_Task_
Restate, word for word, the lines from the opening line of the data through the line containing "Sitemaps (19, 2468)", both included, and nothing else.

Collection entries

>>

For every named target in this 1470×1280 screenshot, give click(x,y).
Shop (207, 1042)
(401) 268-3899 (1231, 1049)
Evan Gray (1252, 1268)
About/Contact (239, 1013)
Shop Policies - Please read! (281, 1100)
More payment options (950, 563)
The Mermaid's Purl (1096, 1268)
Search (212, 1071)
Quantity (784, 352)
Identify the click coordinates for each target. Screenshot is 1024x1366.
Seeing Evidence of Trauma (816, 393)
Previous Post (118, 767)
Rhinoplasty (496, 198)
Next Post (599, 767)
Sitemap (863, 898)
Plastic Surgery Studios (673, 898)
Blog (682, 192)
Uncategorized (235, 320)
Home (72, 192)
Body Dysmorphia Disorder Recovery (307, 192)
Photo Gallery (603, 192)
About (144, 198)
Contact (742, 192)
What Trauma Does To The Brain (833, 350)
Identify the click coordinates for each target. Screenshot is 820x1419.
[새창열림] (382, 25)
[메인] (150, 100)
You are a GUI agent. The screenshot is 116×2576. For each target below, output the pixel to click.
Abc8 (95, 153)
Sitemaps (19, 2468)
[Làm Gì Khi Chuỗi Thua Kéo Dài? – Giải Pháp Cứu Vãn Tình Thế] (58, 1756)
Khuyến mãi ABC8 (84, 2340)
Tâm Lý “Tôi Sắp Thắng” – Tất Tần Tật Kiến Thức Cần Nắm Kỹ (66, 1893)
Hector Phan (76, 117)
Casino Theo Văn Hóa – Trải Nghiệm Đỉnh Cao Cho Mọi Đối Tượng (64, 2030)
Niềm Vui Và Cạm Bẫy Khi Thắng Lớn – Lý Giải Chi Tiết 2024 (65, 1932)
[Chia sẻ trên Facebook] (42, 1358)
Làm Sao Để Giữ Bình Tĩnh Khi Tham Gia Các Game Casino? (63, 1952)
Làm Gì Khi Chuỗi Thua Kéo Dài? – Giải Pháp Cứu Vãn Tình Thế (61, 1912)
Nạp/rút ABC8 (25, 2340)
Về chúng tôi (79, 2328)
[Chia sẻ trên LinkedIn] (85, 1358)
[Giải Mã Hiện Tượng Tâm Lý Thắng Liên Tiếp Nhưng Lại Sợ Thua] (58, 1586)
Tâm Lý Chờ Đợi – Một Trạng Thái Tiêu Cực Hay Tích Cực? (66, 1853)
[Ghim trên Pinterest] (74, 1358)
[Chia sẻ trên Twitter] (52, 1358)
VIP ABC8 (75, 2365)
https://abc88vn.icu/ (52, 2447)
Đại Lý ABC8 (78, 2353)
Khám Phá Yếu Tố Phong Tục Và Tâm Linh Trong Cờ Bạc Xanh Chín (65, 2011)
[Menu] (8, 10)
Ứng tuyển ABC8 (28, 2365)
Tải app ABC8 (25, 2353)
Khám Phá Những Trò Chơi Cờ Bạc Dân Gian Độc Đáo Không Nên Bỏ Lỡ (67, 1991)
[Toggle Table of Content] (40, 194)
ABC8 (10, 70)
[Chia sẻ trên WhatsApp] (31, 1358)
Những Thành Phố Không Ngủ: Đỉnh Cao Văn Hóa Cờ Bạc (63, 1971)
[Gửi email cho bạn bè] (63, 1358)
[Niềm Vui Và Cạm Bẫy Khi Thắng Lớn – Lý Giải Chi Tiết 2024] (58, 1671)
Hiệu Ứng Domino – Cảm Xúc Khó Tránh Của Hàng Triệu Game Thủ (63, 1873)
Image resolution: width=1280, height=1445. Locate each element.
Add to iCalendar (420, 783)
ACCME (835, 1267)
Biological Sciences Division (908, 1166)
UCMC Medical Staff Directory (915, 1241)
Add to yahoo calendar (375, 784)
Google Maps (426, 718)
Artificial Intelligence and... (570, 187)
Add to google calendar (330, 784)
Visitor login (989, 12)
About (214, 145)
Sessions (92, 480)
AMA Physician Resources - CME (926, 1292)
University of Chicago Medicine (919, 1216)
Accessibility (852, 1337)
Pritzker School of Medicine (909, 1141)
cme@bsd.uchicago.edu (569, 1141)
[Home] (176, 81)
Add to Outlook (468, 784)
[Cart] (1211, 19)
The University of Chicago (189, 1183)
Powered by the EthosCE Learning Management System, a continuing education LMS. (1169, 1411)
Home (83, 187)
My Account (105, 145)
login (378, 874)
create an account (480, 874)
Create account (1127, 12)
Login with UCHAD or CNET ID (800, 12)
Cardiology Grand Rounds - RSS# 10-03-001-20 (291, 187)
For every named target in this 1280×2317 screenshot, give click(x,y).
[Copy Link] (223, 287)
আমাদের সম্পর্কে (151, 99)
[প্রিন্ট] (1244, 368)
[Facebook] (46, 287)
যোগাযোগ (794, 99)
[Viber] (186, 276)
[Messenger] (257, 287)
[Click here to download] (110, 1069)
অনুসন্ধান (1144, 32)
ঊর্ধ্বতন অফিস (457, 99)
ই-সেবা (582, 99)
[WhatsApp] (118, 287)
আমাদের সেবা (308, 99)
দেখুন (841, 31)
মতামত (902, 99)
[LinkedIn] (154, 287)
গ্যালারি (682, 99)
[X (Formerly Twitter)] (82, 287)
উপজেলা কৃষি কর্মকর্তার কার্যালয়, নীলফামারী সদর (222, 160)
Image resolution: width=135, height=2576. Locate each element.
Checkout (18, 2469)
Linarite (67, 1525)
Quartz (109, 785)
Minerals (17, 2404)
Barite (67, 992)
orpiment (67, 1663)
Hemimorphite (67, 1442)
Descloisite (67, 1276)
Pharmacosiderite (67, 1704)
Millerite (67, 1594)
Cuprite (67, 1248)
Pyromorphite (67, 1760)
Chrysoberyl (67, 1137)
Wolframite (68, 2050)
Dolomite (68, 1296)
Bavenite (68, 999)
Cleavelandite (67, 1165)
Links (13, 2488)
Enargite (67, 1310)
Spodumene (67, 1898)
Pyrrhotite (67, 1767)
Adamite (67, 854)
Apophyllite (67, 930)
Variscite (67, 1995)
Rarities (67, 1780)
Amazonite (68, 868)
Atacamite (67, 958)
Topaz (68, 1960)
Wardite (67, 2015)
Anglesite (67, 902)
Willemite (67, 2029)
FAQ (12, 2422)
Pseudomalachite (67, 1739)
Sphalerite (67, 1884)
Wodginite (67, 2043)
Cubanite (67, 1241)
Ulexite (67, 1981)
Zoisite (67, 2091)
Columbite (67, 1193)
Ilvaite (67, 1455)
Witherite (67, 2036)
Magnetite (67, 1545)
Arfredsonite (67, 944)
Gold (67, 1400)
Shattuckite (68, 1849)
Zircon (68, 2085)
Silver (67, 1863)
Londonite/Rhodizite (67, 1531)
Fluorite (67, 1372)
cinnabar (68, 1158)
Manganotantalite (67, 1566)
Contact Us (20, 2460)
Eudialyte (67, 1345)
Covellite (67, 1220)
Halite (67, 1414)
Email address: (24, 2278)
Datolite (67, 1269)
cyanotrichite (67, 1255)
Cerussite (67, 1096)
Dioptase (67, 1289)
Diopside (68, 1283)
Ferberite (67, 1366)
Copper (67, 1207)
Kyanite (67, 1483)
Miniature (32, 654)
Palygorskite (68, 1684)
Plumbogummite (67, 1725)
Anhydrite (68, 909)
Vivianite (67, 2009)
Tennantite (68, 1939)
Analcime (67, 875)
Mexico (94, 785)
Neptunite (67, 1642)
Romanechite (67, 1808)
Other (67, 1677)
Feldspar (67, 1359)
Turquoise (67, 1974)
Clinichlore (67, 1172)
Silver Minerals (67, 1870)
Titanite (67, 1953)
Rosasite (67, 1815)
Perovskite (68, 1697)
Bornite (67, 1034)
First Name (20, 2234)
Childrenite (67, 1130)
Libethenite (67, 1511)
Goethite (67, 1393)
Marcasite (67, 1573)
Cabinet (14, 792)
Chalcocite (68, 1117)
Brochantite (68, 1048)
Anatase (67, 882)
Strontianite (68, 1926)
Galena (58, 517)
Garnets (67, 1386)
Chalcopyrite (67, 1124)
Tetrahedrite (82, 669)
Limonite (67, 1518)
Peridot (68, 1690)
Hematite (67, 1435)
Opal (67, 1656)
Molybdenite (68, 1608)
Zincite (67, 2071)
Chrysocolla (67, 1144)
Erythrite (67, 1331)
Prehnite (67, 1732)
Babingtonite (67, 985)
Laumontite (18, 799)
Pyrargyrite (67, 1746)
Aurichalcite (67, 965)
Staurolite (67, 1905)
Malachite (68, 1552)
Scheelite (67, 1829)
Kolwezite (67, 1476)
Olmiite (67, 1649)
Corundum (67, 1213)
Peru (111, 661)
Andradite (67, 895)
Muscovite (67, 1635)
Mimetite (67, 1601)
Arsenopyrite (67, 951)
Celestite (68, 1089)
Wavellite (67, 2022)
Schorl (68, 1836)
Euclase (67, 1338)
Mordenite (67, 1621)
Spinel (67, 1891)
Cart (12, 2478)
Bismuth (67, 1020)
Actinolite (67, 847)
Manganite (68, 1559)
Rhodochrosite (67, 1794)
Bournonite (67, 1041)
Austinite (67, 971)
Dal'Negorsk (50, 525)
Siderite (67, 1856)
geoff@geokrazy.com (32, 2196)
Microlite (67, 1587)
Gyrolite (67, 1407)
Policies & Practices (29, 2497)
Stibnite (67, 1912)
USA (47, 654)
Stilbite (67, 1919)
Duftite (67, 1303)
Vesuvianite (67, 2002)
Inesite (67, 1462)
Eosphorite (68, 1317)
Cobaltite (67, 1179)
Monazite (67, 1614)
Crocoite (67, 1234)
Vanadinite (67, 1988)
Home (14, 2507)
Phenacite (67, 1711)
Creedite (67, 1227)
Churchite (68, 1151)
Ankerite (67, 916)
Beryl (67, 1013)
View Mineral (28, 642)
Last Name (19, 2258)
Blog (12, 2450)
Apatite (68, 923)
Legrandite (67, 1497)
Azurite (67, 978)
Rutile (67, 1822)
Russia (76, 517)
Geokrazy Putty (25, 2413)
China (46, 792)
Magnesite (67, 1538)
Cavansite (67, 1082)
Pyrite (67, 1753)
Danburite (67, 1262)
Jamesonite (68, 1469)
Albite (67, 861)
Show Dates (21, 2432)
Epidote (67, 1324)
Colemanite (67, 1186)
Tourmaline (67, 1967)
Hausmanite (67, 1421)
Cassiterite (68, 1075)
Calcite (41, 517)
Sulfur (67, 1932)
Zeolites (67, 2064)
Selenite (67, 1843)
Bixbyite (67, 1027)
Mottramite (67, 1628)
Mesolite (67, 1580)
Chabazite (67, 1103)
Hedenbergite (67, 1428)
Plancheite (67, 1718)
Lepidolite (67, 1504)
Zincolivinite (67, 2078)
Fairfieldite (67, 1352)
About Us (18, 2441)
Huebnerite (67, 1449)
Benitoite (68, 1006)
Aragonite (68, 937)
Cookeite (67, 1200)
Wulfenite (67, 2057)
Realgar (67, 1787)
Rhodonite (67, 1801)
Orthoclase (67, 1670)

<<

_Task result_
For every named target in this 1470×1280 screenshot, give click(x,y).
Shop (207, 1042)
(401) 268-3899 (1231, 1049)
Evan Gray (1252, 1268)
About/Contact (239, 1013)
Shop Policies - Please read! (281, 1100)
More payment options (950, 563)
The Mermaid's Purl (1096, 1268)
Search (212, 1071)
Quantity (784, 352)
Identify the click coordinates for each target. Screenshot is 1024x1366.
Seeing Evidence of Trauma (816, 393)
Previous Post (118, 767)
Rhinoplasty (496, 198)
Next Post (599, 767)
Sitemap (863, 898)
Plastic Surgery Studios (673, 898)
Blog (682, 192)
Uncategorized (235, 320)
Home (72, 192)
Body Dysmorphia Disorder Recovery (307, 192)
Photo Gallery (603, 192)
About (144, 198)
Contact (742, 192)
What Trauma Does To The Brain (833, 350)
Identify the click coordinates for each target. Screenshot is 820x1419.
[새창열림] (382, 25)
[메인] (150, 100)
You are a GUI agent. The screenshot is 116×2576. For each target below, output the pixel to click.
Abc8 (95, 153)
Sitemaps (19, 2468)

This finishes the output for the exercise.